PRO NRW blickt optimistisch nach Münster!
Aktuelles, Landesweit, Regional, Top-Themen / Mittwoch, 15.November.2017

PRO NRW blickt optimistisch nach Münster!

Am 21. November wird der Verfassungsgerichtshof NRW seine Entscheidung über die Klage von PRO NRW gegen die 2,5-%-Sperrklausel bei Kommunalwahlen verkünden.

Im Sommer 2016 beschlossen bekanntlich CDU, SPD und Grüne eine 2,5-%-Hürde, die mit einem neuen Paragraphen in die Landesverfassung einging. Seitdem müssen Parteien und Wählergruppen 2,5 % der gültigen Wählerstimmen bekommen, um Vertreter in Räte und Kreistage schicken zu können.

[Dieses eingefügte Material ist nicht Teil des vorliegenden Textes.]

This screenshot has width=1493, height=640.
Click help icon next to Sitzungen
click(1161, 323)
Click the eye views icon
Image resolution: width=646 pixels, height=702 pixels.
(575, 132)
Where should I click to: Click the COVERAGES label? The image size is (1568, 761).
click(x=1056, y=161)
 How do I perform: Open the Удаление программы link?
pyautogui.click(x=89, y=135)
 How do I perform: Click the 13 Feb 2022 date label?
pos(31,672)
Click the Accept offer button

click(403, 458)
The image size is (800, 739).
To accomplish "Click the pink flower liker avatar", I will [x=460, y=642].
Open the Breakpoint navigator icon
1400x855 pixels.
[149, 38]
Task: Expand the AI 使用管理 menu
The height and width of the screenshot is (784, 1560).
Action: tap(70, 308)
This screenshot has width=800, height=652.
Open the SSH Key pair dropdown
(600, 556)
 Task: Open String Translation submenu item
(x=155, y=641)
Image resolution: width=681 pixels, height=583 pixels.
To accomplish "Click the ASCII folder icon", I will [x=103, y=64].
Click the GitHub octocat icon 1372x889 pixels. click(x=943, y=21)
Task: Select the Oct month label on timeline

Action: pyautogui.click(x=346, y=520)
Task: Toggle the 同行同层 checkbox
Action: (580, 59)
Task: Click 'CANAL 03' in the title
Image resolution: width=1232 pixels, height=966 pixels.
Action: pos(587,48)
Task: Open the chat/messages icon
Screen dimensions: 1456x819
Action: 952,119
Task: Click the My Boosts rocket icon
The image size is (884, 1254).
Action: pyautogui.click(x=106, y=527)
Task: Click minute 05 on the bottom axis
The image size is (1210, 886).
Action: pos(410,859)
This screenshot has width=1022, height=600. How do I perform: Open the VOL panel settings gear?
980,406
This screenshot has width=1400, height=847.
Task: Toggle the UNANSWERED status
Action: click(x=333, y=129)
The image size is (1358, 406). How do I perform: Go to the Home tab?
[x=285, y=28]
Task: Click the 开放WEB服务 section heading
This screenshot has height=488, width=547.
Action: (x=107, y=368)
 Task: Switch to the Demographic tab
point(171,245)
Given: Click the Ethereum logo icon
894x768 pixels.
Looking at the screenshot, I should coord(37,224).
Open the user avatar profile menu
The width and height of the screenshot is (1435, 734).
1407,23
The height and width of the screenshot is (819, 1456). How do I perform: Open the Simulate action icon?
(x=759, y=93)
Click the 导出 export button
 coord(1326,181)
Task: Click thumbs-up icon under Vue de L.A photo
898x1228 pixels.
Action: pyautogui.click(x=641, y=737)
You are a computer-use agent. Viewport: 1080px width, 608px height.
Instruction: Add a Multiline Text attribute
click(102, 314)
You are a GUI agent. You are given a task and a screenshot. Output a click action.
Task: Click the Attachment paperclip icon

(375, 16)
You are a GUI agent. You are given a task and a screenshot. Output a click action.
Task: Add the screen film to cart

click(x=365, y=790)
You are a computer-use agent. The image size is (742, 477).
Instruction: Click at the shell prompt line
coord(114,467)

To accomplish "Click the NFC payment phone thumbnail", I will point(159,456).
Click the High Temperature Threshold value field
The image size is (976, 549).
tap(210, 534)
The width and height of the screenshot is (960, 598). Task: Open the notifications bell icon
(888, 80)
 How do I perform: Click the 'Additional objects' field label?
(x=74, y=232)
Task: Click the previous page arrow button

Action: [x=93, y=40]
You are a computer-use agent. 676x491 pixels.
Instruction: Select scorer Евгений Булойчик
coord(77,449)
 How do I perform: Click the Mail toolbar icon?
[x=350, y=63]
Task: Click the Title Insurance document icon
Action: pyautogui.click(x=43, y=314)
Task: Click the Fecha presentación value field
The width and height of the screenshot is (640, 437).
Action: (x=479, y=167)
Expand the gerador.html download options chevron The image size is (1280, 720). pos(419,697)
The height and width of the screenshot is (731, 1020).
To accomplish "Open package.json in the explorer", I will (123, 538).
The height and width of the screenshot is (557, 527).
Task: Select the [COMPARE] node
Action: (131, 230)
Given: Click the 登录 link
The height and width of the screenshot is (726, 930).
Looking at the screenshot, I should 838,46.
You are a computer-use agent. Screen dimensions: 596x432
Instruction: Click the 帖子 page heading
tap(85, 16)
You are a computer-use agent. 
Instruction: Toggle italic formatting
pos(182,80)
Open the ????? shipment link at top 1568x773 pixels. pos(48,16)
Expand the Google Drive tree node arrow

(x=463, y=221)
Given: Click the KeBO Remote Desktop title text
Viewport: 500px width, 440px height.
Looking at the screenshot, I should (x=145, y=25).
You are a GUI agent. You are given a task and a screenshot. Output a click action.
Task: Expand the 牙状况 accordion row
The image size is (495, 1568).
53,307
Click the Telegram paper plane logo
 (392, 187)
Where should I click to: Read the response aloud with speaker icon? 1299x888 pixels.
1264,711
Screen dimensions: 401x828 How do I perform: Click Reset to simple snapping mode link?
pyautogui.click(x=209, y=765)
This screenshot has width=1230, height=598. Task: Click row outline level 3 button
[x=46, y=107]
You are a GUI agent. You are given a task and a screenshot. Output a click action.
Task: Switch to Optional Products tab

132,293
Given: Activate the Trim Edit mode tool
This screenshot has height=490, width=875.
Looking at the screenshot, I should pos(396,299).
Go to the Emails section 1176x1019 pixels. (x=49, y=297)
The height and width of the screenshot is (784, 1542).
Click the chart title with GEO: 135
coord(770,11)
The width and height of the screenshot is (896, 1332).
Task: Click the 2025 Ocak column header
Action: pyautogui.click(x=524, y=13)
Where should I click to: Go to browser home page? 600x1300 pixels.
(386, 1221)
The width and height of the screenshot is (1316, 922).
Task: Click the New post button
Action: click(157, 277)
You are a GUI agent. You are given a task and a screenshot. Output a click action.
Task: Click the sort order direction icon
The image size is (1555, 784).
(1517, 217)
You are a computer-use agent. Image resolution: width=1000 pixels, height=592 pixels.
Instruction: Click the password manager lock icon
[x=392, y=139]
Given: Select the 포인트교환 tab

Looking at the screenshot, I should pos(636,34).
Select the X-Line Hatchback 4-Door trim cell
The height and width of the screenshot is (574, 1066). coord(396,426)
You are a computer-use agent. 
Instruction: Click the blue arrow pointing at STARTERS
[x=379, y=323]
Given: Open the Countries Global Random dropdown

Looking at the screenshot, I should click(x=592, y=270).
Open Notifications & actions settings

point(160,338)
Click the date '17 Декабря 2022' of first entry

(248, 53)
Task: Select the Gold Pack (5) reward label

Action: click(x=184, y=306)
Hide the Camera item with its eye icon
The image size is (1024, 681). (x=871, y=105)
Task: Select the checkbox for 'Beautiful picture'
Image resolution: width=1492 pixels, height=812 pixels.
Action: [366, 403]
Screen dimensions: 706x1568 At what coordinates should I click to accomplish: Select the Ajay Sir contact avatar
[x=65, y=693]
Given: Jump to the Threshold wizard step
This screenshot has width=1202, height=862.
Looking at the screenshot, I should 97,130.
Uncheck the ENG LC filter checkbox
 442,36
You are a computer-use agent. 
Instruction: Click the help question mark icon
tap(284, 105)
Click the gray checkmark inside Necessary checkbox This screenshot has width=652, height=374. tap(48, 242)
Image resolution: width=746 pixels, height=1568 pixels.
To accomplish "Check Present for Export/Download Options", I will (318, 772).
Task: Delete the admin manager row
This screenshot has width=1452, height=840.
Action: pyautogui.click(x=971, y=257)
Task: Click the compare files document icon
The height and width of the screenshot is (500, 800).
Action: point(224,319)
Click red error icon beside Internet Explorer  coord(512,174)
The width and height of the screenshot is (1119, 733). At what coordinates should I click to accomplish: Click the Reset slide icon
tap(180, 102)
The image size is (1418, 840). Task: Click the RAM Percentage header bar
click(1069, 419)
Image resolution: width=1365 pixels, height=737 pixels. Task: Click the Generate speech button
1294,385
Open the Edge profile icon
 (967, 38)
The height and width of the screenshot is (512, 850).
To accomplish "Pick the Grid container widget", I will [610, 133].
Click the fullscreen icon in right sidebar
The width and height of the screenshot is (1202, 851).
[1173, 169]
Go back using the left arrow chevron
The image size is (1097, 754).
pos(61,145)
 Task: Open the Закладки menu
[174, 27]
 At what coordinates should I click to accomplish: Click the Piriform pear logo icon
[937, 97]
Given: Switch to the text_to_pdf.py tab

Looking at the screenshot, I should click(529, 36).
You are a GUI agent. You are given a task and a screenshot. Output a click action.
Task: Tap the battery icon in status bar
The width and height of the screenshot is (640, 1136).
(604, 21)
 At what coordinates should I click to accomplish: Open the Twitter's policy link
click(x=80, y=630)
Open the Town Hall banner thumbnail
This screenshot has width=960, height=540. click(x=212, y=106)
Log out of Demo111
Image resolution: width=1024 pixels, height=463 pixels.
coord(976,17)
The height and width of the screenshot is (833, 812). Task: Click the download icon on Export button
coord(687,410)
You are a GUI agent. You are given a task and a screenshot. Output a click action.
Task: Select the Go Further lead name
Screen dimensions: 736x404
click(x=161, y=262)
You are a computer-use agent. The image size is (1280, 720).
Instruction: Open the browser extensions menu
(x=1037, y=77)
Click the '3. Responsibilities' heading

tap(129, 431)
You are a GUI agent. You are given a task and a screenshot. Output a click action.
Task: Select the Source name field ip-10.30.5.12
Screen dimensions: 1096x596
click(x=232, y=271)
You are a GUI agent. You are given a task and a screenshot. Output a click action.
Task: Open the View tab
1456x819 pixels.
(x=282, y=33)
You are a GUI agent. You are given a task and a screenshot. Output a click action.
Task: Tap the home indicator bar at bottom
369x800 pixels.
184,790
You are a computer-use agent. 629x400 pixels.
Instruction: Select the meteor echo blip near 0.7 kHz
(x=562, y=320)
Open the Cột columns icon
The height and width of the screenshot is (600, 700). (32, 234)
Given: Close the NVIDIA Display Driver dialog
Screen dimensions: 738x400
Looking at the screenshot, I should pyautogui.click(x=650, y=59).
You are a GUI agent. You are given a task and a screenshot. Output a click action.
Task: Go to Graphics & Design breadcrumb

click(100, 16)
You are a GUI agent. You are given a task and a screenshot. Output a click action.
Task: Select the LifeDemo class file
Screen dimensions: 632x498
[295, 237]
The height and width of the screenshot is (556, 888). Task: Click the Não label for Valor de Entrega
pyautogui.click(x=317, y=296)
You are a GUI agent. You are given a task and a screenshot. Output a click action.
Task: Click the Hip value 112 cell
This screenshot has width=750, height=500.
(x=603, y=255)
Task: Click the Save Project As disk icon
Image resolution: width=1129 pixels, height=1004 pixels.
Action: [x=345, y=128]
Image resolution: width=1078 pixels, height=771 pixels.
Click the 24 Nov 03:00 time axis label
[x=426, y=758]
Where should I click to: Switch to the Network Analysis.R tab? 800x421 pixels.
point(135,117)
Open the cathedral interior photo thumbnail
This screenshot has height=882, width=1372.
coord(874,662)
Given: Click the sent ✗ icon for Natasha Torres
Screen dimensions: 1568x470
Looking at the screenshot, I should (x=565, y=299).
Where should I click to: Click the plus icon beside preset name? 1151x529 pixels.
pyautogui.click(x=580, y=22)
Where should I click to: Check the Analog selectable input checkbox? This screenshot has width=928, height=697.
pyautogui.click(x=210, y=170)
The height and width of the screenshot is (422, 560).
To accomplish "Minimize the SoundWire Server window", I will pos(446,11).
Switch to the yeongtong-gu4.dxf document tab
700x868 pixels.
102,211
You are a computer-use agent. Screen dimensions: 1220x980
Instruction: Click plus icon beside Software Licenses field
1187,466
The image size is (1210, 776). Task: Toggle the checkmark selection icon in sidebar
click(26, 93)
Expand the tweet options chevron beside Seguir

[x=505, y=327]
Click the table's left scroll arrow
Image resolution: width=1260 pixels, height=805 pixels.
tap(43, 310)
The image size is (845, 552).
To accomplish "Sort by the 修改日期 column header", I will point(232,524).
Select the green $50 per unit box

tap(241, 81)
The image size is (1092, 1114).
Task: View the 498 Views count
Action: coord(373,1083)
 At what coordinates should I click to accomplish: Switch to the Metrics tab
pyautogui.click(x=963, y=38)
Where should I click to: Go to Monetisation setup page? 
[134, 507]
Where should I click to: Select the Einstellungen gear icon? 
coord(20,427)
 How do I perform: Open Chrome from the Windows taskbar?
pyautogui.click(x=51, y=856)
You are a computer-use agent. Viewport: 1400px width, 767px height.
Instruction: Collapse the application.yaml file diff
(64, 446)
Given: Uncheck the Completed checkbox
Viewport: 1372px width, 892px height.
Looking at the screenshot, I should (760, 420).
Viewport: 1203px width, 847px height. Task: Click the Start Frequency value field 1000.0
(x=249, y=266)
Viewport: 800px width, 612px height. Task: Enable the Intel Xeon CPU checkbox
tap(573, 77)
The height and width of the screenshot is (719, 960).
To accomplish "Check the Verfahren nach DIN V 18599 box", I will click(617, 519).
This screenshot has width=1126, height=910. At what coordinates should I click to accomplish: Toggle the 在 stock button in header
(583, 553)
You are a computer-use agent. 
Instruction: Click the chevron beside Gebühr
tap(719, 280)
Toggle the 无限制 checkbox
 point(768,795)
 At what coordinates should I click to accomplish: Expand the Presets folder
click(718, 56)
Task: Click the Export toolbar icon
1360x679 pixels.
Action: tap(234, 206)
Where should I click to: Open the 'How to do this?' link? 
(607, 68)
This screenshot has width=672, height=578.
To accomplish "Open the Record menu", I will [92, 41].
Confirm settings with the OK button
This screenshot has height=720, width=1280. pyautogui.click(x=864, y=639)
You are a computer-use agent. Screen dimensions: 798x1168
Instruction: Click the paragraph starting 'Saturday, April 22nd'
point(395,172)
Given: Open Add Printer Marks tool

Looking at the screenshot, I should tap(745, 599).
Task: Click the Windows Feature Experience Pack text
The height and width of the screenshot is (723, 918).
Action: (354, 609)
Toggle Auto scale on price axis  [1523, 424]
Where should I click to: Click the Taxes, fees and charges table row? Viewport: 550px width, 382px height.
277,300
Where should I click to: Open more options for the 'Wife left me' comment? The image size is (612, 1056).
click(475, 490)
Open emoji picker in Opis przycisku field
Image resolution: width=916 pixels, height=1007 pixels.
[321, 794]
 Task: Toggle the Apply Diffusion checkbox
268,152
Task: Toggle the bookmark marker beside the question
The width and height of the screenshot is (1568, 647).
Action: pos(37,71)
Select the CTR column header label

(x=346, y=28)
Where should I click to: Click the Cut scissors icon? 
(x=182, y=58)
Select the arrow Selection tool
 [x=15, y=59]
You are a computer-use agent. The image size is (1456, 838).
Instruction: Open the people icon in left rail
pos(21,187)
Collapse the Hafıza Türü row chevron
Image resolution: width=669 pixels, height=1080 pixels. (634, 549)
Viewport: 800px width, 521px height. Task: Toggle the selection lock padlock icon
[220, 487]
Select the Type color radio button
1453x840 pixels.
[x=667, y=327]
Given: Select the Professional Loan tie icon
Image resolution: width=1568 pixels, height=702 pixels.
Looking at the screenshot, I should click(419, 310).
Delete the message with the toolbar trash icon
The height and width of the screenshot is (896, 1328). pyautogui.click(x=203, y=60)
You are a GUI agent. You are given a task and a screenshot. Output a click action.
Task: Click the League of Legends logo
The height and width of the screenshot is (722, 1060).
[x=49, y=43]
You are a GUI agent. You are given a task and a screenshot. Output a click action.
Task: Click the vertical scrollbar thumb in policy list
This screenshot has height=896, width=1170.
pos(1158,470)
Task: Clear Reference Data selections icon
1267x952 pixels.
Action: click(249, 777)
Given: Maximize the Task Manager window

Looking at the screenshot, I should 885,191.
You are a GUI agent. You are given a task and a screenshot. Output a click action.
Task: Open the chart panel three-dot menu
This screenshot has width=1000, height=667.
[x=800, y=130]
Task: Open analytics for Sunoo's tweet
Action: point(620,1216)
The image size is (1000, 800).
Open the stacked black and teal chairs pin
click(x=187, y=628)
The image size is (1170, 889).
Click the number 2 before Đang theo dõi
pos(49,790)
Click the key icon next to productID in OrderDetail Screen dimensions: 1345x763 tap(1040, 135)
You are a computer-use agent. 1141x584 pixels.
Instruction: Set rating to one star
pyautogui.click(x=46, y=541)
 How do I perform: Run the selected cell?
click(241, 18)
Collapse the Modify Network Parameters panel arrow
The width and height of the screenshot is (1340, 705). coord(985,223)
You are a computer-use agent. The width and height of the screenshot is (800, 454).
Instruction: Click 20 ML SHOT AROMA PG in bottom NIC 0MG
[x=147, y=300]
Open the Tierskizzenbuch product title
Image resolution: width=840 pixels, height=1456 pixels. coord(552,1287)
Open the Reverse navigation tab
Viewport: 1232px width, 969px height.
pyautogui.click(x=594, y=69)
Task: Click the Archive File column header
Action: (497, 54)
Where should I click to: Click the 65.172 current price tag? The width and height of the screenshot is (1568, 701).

PRO NRW hat gegen diese Sperrklausel geklagt. Eine kommunale Sperrklausel stellt für PRO NRW einen politischen Offenbarungseid der Altparteien dar. Nachdem die Wähler ganz bewusst andere Gruppierungen in die Kommunalparlamente gewählt haben, wollen CDU, SPD und Grüne diese Sitze nicht durch bessere Politik, sondern durch Verfassungstrickserei für ihre eigenen Parteifreunde zurückgewinnen. Nicht der Souverän, der Wähler, hat nach der Meinung der Altparteien über die Zusammensetzung der Räte in NRW zu entscheiden, sondern CDU, SPD und Grüne.

CDU, SPD und Grüne haben sich hierbei eines gesetzgeberischen Tricks zur Umgehung des Grundgesetzes und der Urteile des Verfassungsgerichtshofs NRW bedient. Eine Sperrklausel im Wahlgesetz ist nach der ständigen Rechtsprechung des Verfassungsgerichtshofs mit der verfassungsmäßigen Ordnung nicht vereinbar. Durch die Einfügung einer Sperrklausel in die Landesverfassung glaubten CDU, SPD und Co., das Grundgesetz umgehen zu können. Statt durch bessere Politik zu versuchen, Wähler zurückzugewinnen, griffen CDU, SPD und Grüne dreist in die formale Trickkiste. Das angebliche Ziel der Verbesserung der Handlungsfähigkeit der NRW-Kommunalparlamente stellte sich in der Hauptverhandlung vor dem Verfassungsgerichtshof des Landes NRW am 24.10.2017 als reines Scheinargument heraus.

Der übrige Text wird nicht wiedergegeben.